Activity 1:
Answer these questions using the project summary on catalytic bond formation. Give each answer on its own line, marked to match its question.
(a) Which three types of bonds do the proposed palladium-catalyzed cross coupling methods form?
(b) What does a portion of the work use as pronucleophiles?
(c) In which four kinds of materials are the targeted substrates said to be common structural components?
Activity 2: Write the next part of the project summary on catalytic bond formation, starting after its final sentence.

Project Summary/Abstract: The ability to systematically construct highly functionalized molecules in a general and reliable manner is central to synthetic organic chemistry and key for drug discovery, development, and scale-up in both academia and, in particular, the pharmaceutical industry. Our proposed work includes palladium- catalyzed cross coupling methods for the formation of aromatic and heterocyclic carbon-nitrogen bonds, carbon-oxygen bonds and carbon-fluorine bonds. One aspect of the chemistry that we are proposing involves the design of improved ligands and methods for aromatic carbon-heteroatom bond formation. Our work in this area is used throughout academia and industry for the preparation of complex molecules and has become mainstay processes for synthetic chemists. As part of this, we have developed numerous new ligands and catalysts that are now commercially available and widely employed. The invention of new, more general, and more user-friendly techniques will not only allow access to important compounds but also the means to be able to efficiently and selectively modify them. This allows chemists to rationally make new derivatives, with decreased side effects and better properties. We are also working on copper-catalyzed methods for the highly regio-, diastereo-, and enantioselective synthesis of aliphatic amines, copper-catalyzed methods for the asymmetric formation of carbon-carbon bonds and dual copper- and palladium-catalyzed processes. A portion of this work aims to design new more economically, environmentally, and generally applicable methods for the formation of carbon-carbon bonds by using alkenes as pronucleophiles. We wish to develop chemistry that will allow us to replace standard, highly reactive reactants with more benign and useful ones. We will also carry out mechanistic studies to help understand the fundamental features of these transformations and to help guide us in advancing the efficiency and utility of this work. The substrates we are targeting are representative of common structural components found in pharmaceuticals, natural products, agrochemicals, and sensory materials. The availability of these new technologies will allow others to prepare a variety of highly- functionalized and structurally diverse compounds, many of which have previously been inaccessible, which will have a great impact in a range of areas that are directly important to human health.

Extracted information:

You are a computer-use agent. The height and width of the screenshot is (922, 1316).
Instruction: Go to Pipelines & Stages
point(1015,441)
==
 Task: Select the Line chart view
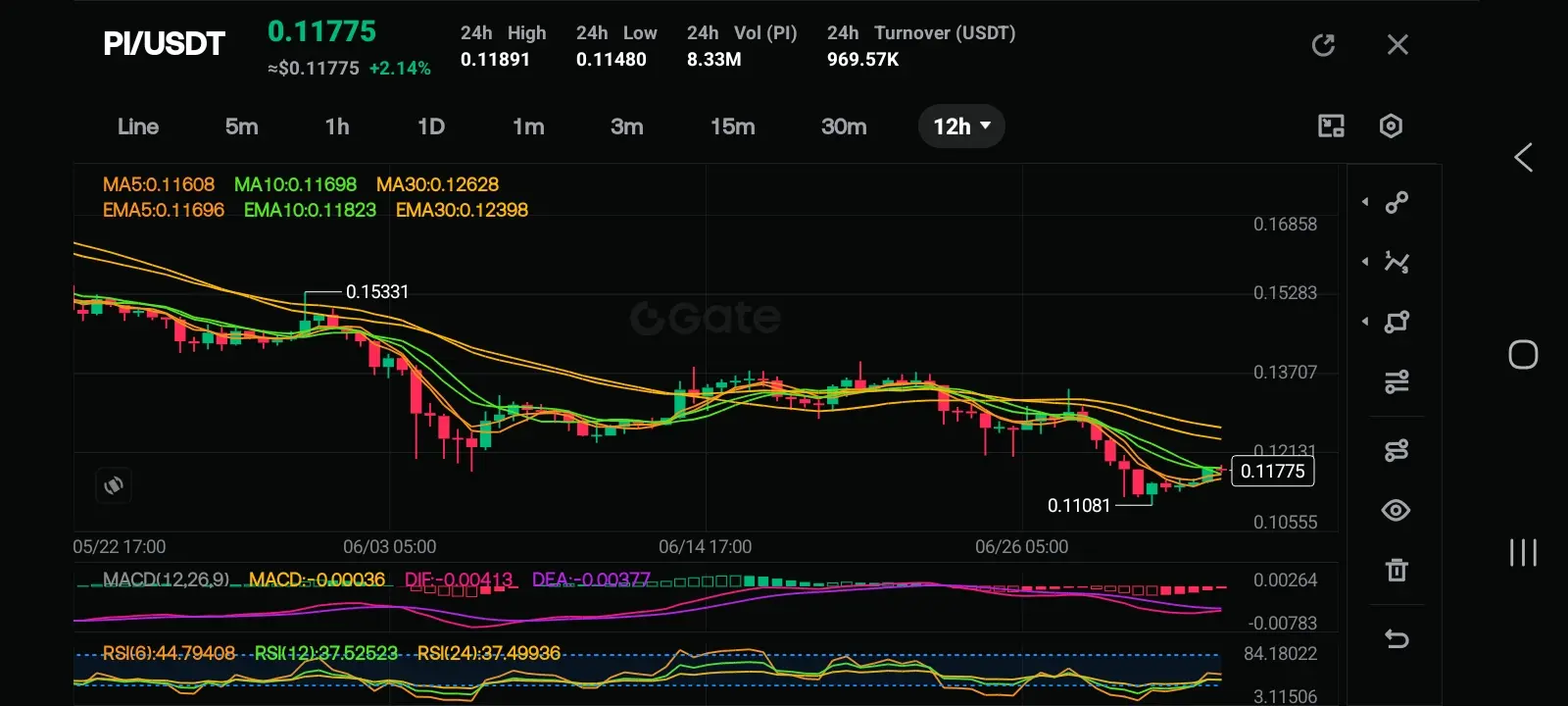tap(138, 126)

Answer section 1:
(a) Aromatic and heterocyclic carbon-nitrogen, carbon-oxygen and carbon-fluorine bonds.
(b) Alkenes.
(c) Pharmaceuticals, natural products, agrochemicals and sensory materials.

Answer section 2:
Project Narrative: The chemistry we are proposing will allow improved access to molecules of importance in biomedical research in both academia and industry. The ligands, catalysts, techniques, and strategies that we have developed for carbon-heteroatom and carbon-carbon bond formation are regularly used by those in discovery and process groups in the pharmaceutical industry for the preparation of new biologically relevant compounds and are also widely used in academia. The methods we are devising enable chemists to rapidly and reliably prepare molecular analogs that manifest increased potency and reduced side effects as compared to the initial lead compounds, allows for faster, more economical, and efficient drug discovery and development, thus leading to an improvement in human health.